# [TASK DIRECTIONS]
According to the excerpt below on U.S. national security after 9/11, how many pages long was the executive summary that the Senate Select Committee on Intelligence released in 2014?

Over the past two decades, decisions made in the name of U.S. national security have proven to have hefty, long-term ramifications – legally, politically, and in our relationships with allies abroad.  The inherent overreach of our leadership – combined with severe and unacceptable mistakes (i.e. torture, Guantánamo, Abu Ghraib) – has sowed distrust and division within our citizenship, called into question our national core values, and threatened our global image as a world leader.  Quite simply, this episode in our history makes us look like total hypocrites.   

 

After the 9/11 terrorist attacks, President George W. Bush launched an aggressive campaign to secure this nation, authorizing a number of activities that went far beyond the parameters of traditional law enforcement.  Specifically, the Rendition, Detention, and Interrogation Program implemented by the CIA was a global counter-terrorism effort tasked with disrupting al-Qaeda and protecting the United States against another large-scale domestic attack.  

 

In 2014, the U.S. Senate Select Committee on Intelligence released a 528-page executive summary of its study of this program (the entire classified report, approved in 2012, is over 6,700 pages).  In part, the Committee found that the interrogations of CIA detainees were brutal and far worse than the CIA represented to policymakers, and that the conditions of confinement for CIA detainees were harsher than the CIA had represented.  The report describes detainees who were "stripped and shackled nude, placed in the standing position for sleep deprivation, or subjected to other CIA enhanced interrogation techniques prior to being questioned by an interrogator."

# [PROVIDED INFORMATION]

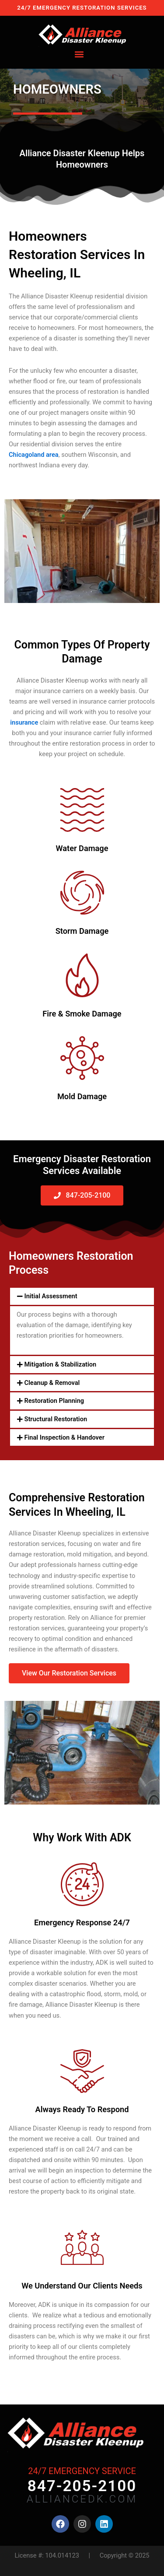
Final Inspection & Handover (64, 1437)
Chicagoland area (34, 455)
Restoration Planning (54, 1401)
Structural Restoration (55, 1419)
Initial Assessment (50, 1296)
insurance (24, 722)
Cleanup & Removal (52, 1383)
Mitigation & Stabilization (60, 1364)
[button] (79, 54)
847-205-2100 (82, 2486)
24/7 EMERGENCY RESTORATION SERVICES (82, 7)
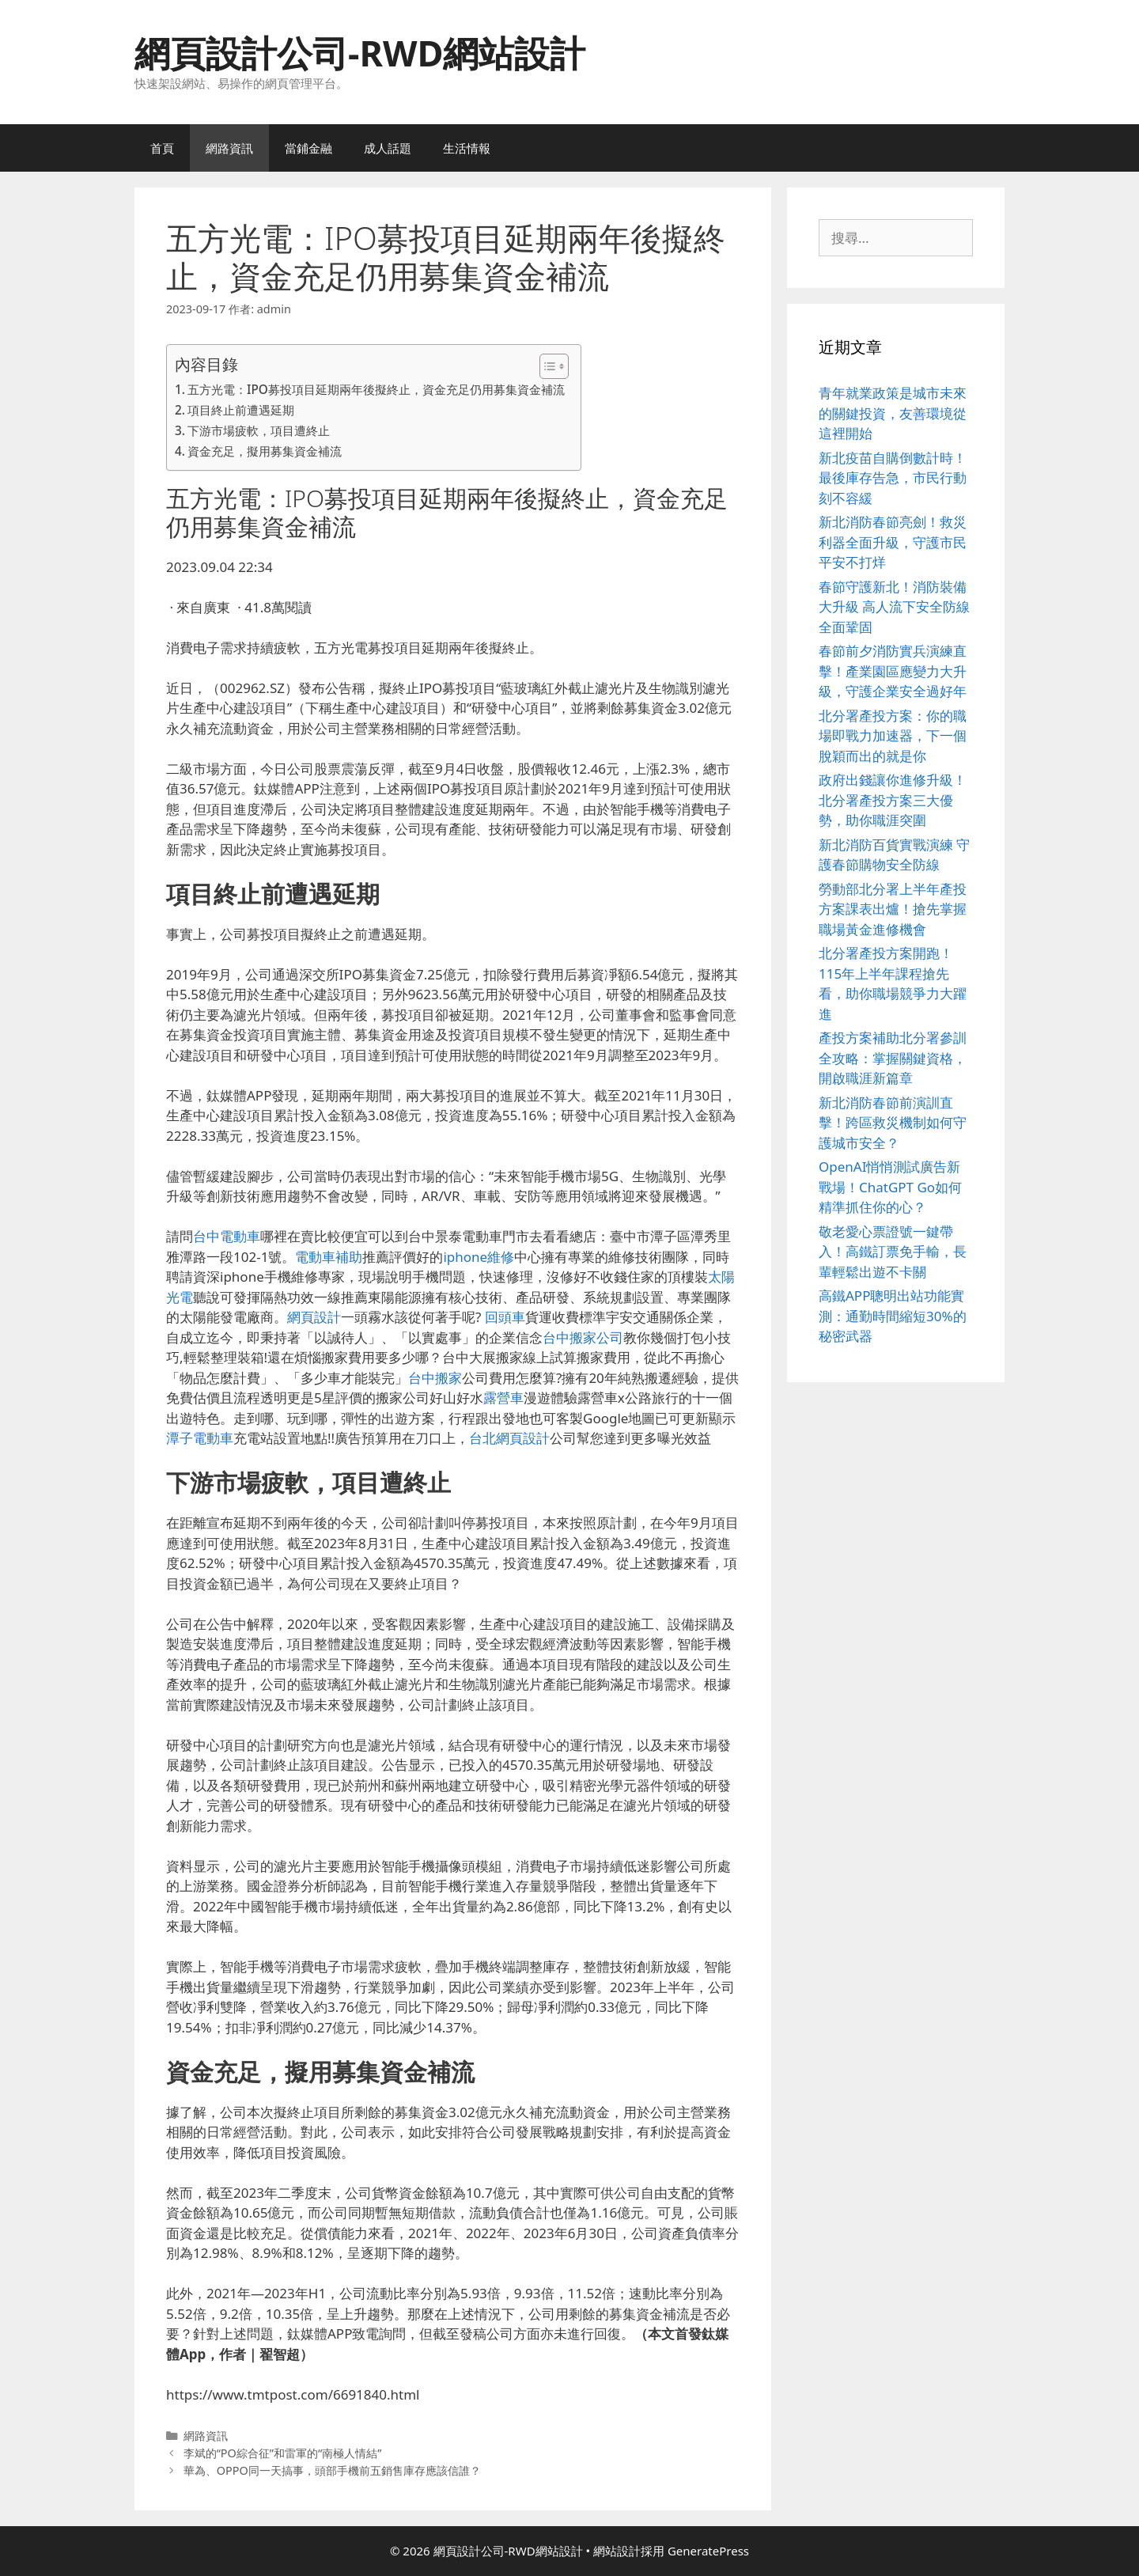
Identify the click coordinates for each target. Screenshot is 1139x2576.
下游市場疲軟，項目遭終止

# [SOLVED PROBLEM]
528 pages